Advisor Question: On the trail I was planning on shaving regularly. I found some airline miniature size shaving cream cans. However they are pressurized. Will this present a problem at the higher altitudes? If so what do you recommend to use?
Answer: Aerosol cans are not allowed in the Philmont backcountry. Camp Suds, a concentrated all-purpose biodegradable soap perfect for backpacking use, can be used to create lather for shaving and you will be carrying it already – multiple uses is a key backpacking principle to reduce the weight of your pack. Like teeth brushing, shaving should be done at the sump. Shakedown hikes are the perfect opportunity to experiment with this and other procedures prior to arrival at Philmont.

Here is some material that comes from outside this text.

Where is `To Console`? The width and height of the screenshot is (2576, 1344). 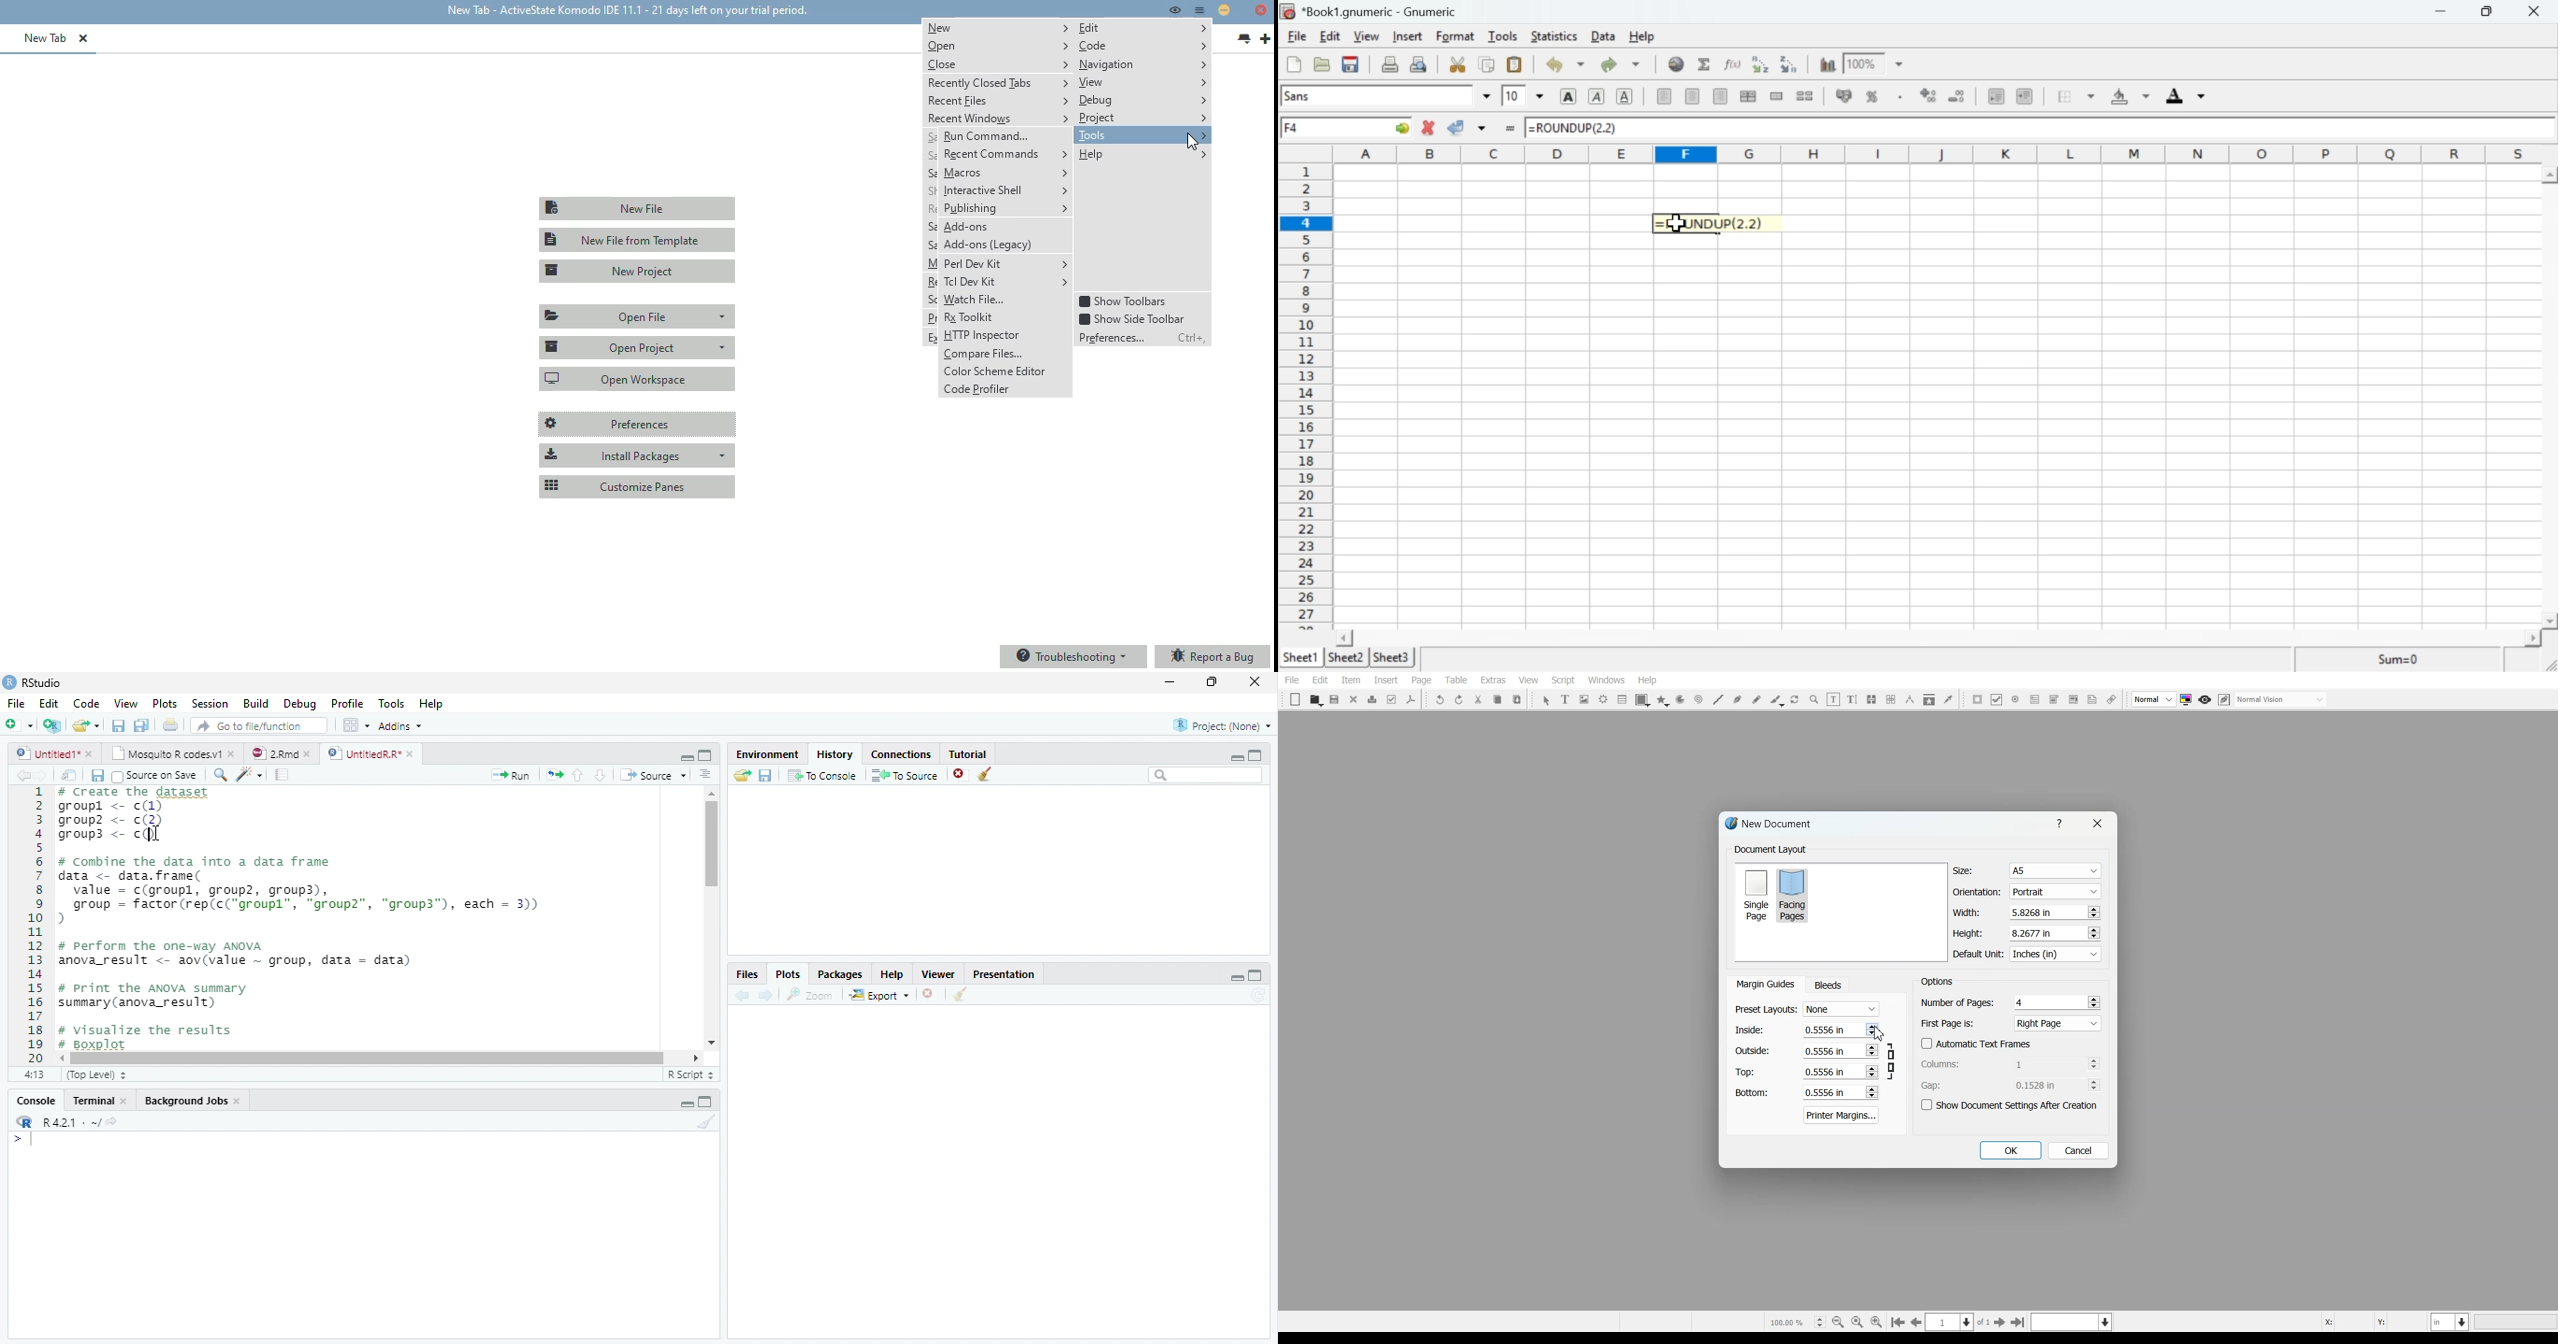 To Console is located at coordinates (823, 775).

Phil Fact: Gretchen Chase Sammis, the last owner of the historic Chase Ranch, was a member of both the Cowgirl Hall of Fame and the Philmont Ranch Committee. She died in August 2012. In October 2013 Philmont entered into an agreement with the Chase Ranch Foundation to manage the property as a model historic ranch (in accordance with Sammis’ will) in return for having access to the land for some of its own Scouting programs. Since 2014 itineraries include trail camps on the Chase Ranch, and it is understood a Staff Camp will be developed in the future in addition to a museum operation about ranching.